* **Exercise instructions**: So that nothing is lost, write out all the lines below exactly.
+++ Data excerpts
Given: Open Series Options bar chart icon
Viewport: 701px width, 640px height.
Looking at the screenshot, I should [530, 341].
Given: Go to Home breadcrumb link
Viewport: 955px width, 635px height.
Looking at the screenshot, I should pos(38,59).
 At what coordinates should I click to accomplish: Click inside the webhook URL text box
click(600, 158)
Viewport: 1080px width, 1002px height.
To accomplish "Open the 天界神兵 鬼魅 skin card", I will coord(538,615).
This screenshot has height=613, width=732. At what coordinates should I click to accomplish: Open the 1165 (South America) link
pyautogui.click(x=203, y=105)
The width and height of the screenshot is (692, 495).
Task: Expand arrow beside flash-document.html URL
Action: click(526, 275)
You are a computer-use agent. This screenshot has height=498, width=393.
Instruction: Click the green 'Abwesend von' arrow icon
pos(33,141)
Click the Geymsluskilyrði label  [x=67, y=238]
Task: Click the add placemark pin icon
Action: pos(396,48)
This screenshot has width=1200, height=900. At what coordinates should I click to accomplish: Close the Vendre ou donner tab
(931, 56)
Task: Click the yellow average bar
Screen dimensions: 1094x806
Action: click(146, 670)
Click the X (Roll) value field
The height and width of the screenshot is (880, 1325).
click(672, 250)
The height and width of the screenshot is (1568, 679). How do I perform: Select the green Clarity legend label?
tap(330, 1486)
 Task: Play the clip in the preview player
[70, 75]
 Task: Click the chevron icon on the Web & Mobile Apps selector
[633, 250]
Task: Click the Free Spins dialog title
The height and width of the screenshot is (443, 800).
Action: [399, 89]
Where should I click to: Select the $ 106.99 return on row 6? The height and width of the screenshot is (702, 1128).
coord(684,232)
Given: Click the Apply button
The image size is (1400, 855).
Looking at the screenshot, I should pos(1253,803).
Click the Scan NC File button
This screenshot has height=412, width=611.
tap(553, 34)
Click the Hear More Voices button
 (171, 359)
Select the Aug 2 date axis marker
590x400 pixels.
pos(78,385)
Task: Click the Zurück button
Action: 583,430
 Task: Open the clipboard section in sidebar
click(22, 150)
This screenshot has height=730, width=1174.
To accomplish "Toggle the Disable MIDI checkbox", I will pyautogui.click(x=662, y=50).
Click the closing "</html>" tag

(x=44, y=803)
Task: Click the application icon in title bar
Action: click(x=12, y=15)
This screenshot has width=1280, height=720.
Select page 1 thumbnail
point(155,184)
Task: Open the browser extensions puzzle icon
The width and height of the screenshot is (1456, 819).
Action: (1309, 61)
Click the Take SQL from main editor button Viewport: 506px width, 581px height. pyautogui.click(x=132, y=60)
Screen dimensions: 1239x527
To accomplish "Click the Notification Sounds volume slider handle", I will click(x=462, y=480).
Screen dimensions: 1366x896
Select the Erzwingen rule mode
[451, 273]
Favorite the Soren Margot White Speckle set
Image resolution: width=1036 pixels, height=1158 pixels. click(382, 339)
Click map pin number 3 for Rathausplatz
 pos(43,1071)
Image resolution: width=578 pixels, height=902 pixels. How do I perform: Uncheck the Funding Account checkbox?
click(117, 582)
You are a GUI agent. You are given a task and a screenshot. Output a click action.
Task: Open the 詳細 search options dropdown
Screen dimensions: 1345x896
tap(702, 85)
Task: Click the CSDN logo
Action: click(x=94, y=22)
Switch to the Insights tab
++++++
* **Task answer**:
Given: Open Series Options bar chart icon
Viewport: 701px width, 640px height.
Looking at the screenshot, I should [530, 341].
Given: Go to Home breadcrumb link
Viewport: 955px width, 635px height.
Looking at the screenshot, I should pos(38,59).
 At what coordinates should I click to accomplish: Click inside the webhook URL text box
click(600, 158)
Viewport: 1080px width, 1002px height.
To accomplish "Open the 天界神兵 鬼魅 skin card", I will coord(538,615).
This screenshot has height=613, width=732. At what coordinates should I click to accomplish: Open the 1165 (South America) link
pyautogui.click(x=203, y=105)
The width and height of the screenshot is (692, 495).
Task: Expand arrow beside flash-document.html URL
Action: click(526, 275)
You are a computer-use agent. This screenshot has height=498, width=393.
Instruction: Click the green 'Abwesend von' arrow icon
pos(33,141)
Click the Geymsluskilyrði label  [x=67, y=238]
Task: Click the add placemark pin icon
Action: pos(396,48)
This screenshot has width=1200, height=900. At what coordinates should I click to accomplish: Close the Vendre ou donner tab
(931, 56)
Task: Click the yellow average bar
Screen dimensions: 1094x806
Action: click(146, 670)
Click the X (Roll) value field
The height and width of the screenshot is (880, 1325).
click(672, 250)
The height and width of the screenshot is (1568, 679). How do I perform: Select the green Clarity legend label?
tap(330, 1486)
 Task: Play the clip in the preview player
[70, 75]
 Task: Click the chevron icon on the Web & Mobile Apps selector
[633, 250]
Task: Click the Free Spins dialog title
The height and width of the screenshot is (443, 800).
Action: [399, 89]
Where should I click to: Select the $ 106.99 return on row 6? The height and width of the screenshot is (702, 1128).
coord(684,232)
Given: Click the Apply button
The image size is (1400, 855).
Looking at the screenshot, I should pos(1253,803).
Click the Scan NC File button
This screenshot has height=412, width=611.
tap(553, 34)
Click the Hear More Voices button
 (171, 359)
Select the Aug 2 date axis marker
590x400 pixels.
pos(78,385)
Task: Click the Zurück button
Action: 583,430
 Task: Open the clipboard section in sidebar
click(22, 150)
This screenshot has height=730, width=1174.
To accomplish "Toggle the Disable MIDI checkbox", I will pyautogui.click(x=662, y=50).
Click the closing "</html>" tag

(x=44, y=803)
Task: Click the application icon in title bar
Action: click(x=12, y=15)
This screenshot has width=1280, height=720.
Select page 1 thumbnail
point(155,184)
Task: Open the browser extensions puzzle icon
The width and height of the screenshot is (1456, 819).
Action: (1309, 61)
Click the Take SQL from main editor button Viewport: 506px width, 581px height. pyautogui.click(x=132, y=60)
Screen dimensions: 1239x527
To accomplish "Click the Notification Sounds volume slider handle", I will click(x=462, y=480).
Screen dimensions: 1366x896
Select the Erzwingen rule mode
[451, 273]
Favorite the Soren Margot White Speckle set
Image resolution: width=1036 pixels, height=1158 pixels. click(382, 339)
Click map pin number 3 for Rathausplatz
 pos(43,1071)
Image resolution: width=578 pixels, height=902 pixels. How do I perform: Uncheck the Funding Account checkbox?
click(117, 582)
You are a GUI agent. You are given a task and a screenshot. Output a click action.
Task: Open the 詳細 search options dropdown
Screen dimensions: 1345x896
tap(702, 85)
Task: Click the CSDN logo
Action: click(x=94, y=22)
Switch to the Insights tab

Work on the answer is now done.